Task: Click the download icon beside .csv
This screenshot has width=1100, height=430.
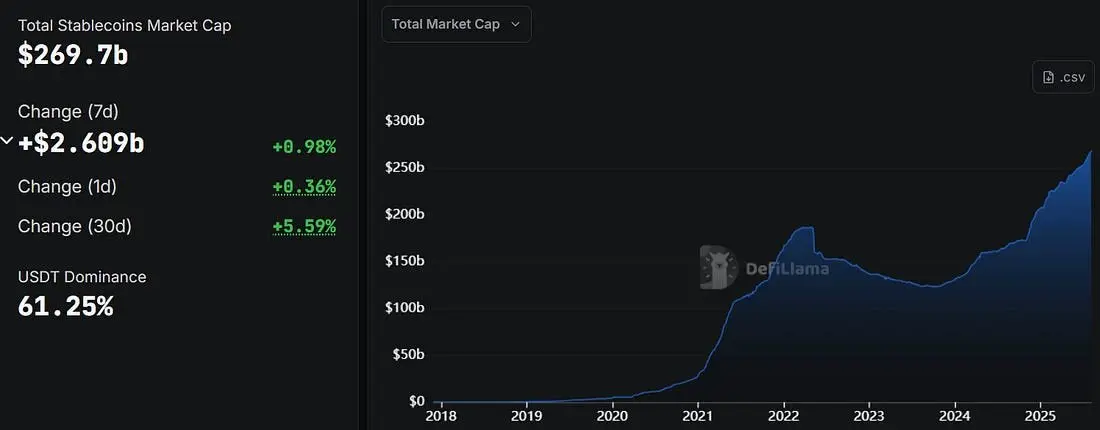Action: 1048,77
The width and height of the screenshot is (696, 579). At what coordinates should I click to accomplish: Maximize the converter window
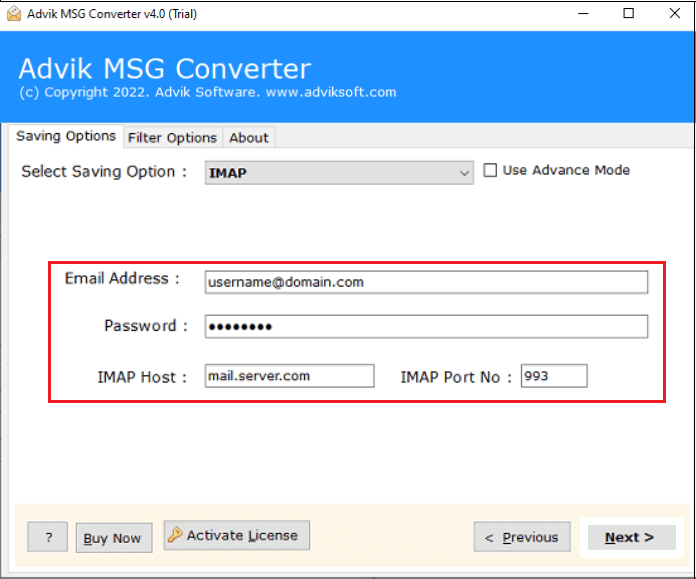(x=628, y=14)
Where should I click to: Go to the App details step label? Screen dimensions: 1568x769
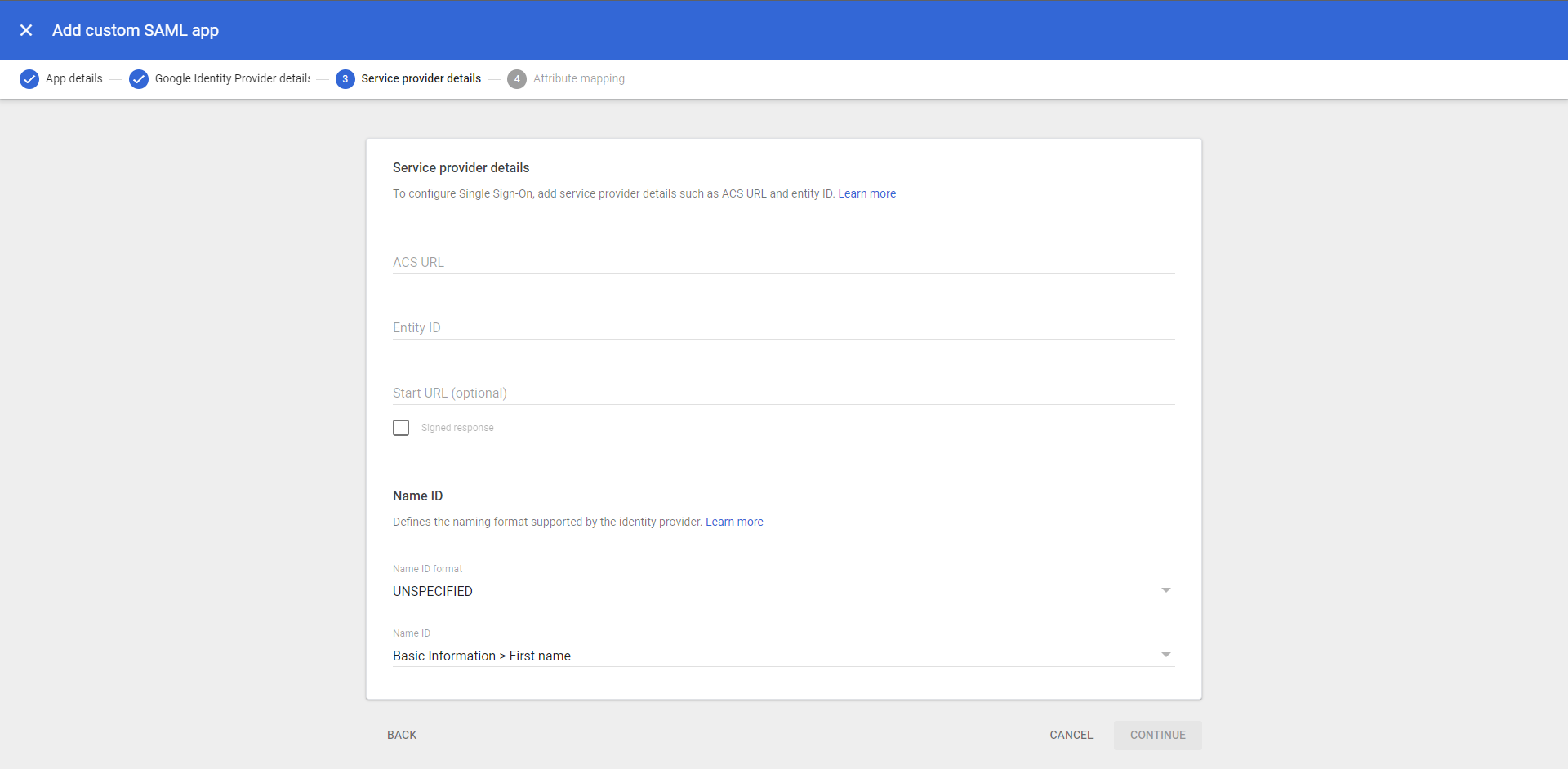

* * * * * * * * *

Description of the task: The records shown above are to be repeated exactly, with the pictures left out.

Your response:
Task: Click the download icon beside .csv
This screenshot has width=1100, height=430.
Action: 1048,77
The width and height of the screenshot is (696, 579). At what coordinates should I click to accomplish: Maximize the converter window
(x=628, y=14)
Where should I click to: Go to the App details step label? Screen dimensions: 1568x769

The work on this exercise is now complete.